Did the offering of the animals take away the sin? Did the burning of sacrifice make up for all those people who died? Of course not, God merely provided a way that David could demonstrate his repentance, a way where he could express his faith and his trust in God, a way that he could show his obedience and receive peace of mind and a clear conscience.
God provided a way for David to accomplish all of these things and this was no theoretical peace, no symbolic restoration of David to a right relationship with God. The angel did put up his sword, the plague was stopped. David was permitted to go ahead and plan for the building of a Temple, which his son would eventually complete. His rehabilitation was complete once he was restored to a right and peaceful relationship with God.
In the world they say you're truly rehabilitated once your debt to society has been paid, but the whole man (body and spirit) is not totally rehabilitated until he is at peace with God and nothing is left between them.

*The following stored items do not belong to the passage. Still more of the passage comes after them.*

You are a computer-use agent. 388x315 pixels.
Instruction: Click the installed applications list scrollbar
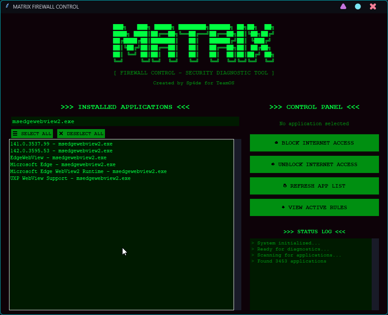pyautogui.click(x=238, y=224)
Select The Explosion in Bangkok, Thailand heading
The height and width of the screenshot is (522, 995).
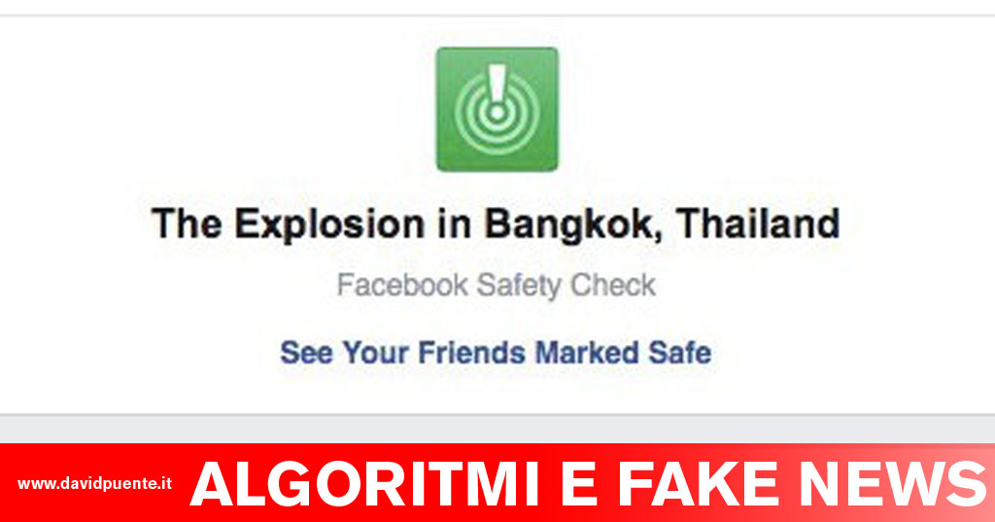coord(496,225)
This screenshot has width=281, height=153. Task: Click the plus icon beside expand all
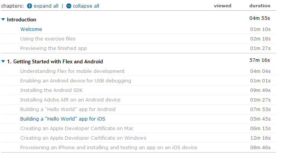click(x=29, y=6)
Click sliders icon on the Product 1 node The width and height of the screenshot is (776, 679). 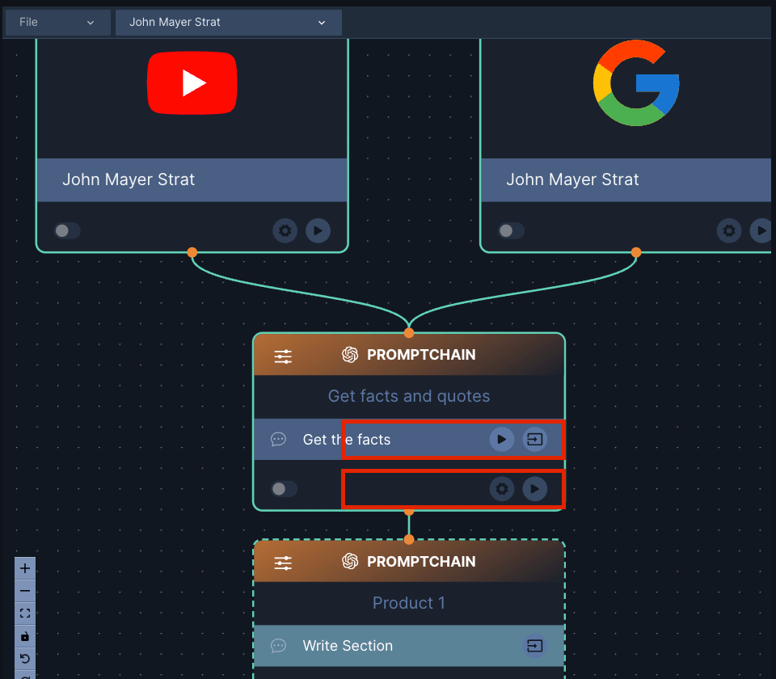(x=283, y=563)
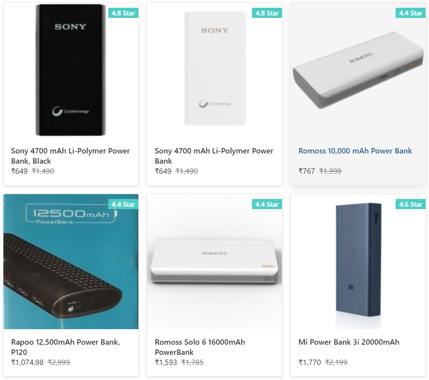View the Romoss Solo 6 product image
429x380 pixels.
[214, 261]
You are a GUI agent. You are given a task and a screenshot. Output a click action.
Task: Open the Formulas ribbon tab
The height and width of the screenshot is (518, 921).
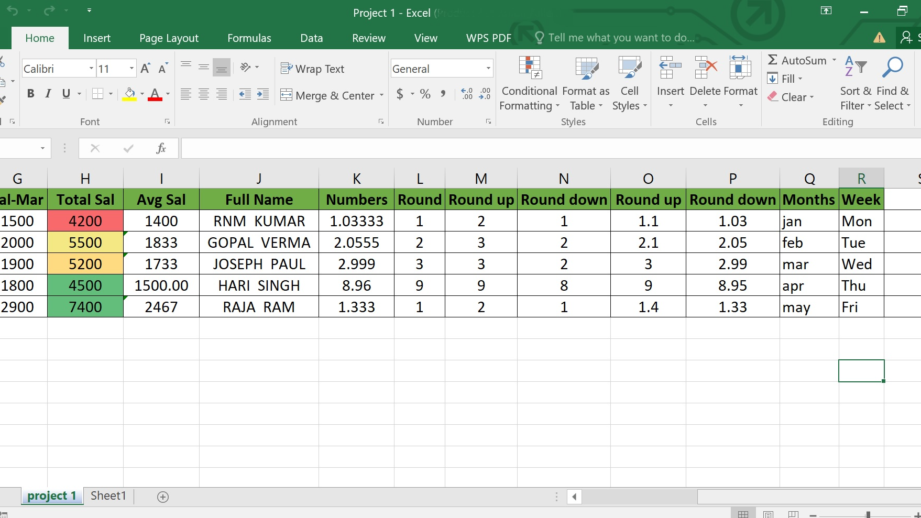coord(249,38)
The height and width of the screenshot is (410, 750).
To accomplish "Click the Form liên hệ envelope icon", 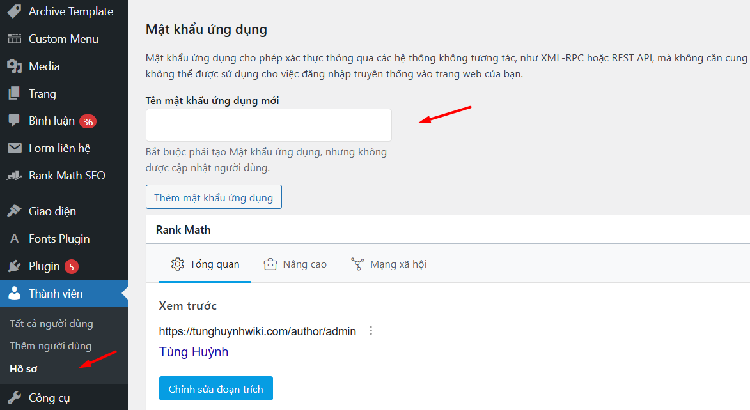I will pyautogui.click(x=14, y=148).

Each of us sins and causes a breach between ourselves and God, even if it doesn't cause the death of other people. And for many of us, this is a repeated pattern in our lives, we do the same things over and over again. In order to break free, we need to follow David's example of rehabilitation from sin.
- Realize that what we're doing is wrong. Own up to our sins and the damage they do in our lives and the possible damage that they can do in the lives of other people.
- Repent and make a real change. The only way to successfully repent is to decide every single day that you will not repeat that sin again. Even when you fail.
- Make restitution when you can. Deciding to make things right will show your mercy and bring you in line with God's mercy.
- Be restored. God made a way for David in an impossible situation and He can make a way for you.
Jesus Christ paid the price on the cross in order to pay the debt for all of David's sins. Even David sins were washed away by the blood of Christ. God had his eye on the cross when he forgave David his sin.
God opens up a way for every one of us to come to Him, not through the way of animal sacrifice and burnt peace offerings on an altar, but through the living way, Jesus Christ in the watery grave of baptism.
God offers baptism in Jesus' name as the way to demonstrate our faith and repentance, as the way to receive the forgiveness and the peace of mind today. This way is open for you now, begin your spiritual rehabilitation today.